Where is your spot in the JagNation?
I am the Captain of Patrol Operations for the Augusta University Police Department. The Patrol Operations Division is the largest division within the department. I oversee two lieutenants, four sergeants, and 24 officers who daily are responsible for maintaining order and protecting the safety of the students, staff, faculty, patients and visitors at Augusta University.
How long in JagNation?
I have been with the Augusta University Police Department since August 2019. I was hired as the Lieutenant of the Training Division and was promoted to my current position of Captain in December 2020.
Most interesting thing about your job?
Every day can be different than the day before. I am never bored and continue to learn new things. As a police officer, you learn quickly that people do not call you because they are having a good day. We are called on what could be the worst day for someone, but in being compassionate and showing empathy, we can help him or her through these bad times. One short moment in our day has the ability to have a lasting impact on so many others. To me, that is both scary and profound.
Favorite thing about JagNation?
It seems everyone I interact with throughout the university system truly enjoys the work they do. Being part of the community who are dedicated to the mission makes coming to work every day an easy task!
Husband Waylon, who is the Lieutenant of Investigations for AUPD, and our 8-year-old dog Lincoln.
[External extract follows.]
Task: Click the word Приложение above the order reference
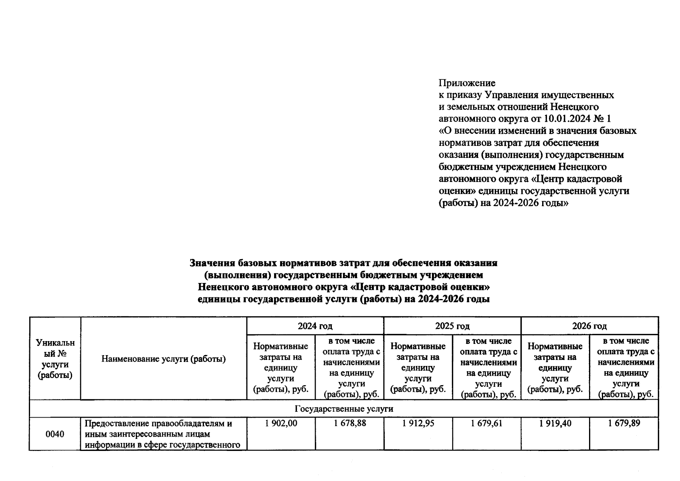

Reading, cooking, and spending as much time as I can outdoors.
Something the JagNation does not know about you:
I spent 24 hours as the “Play of the Day” highlight on CNN for a play in the 1999 NCAA Women’s College World Series.
Augusta University values are compassion, collegiality, excellence, inclusivity, integrity and leadership. Describe how you fulfill one or more of these values (how/why)?
Collegiality: Having been an athlete, I am used to working in a team to accomplish goals. Everyone had their position, had different skills and capabilities, and each player was needed if we were going to succeed. I continue this approach as a supervisor in law enforcement. I get to know “my team” and look to maximize their capabilities as well as hope to inspire them to reach higher.
Leadership: Clear communication of expectations is key. In all of my supervisory positions, I have looked for the opportunity to develop and lead others. A big part of that is understanding your people. There is no one way to do this job or one path everyone should take. As a leader, you need to listen to what each person wants and help them develop ways to achieve these goals. Sometimes this involves having an honest conversation with someone about their work — this builds trust and allows people to know where they stand. People should not be surprised by who is selected for training opportunities, open positions or advancement, and they should never receive a performance evaluation that is unexpected. Continuous feedback is needed to inspire others to work toward achieving the department’s vision.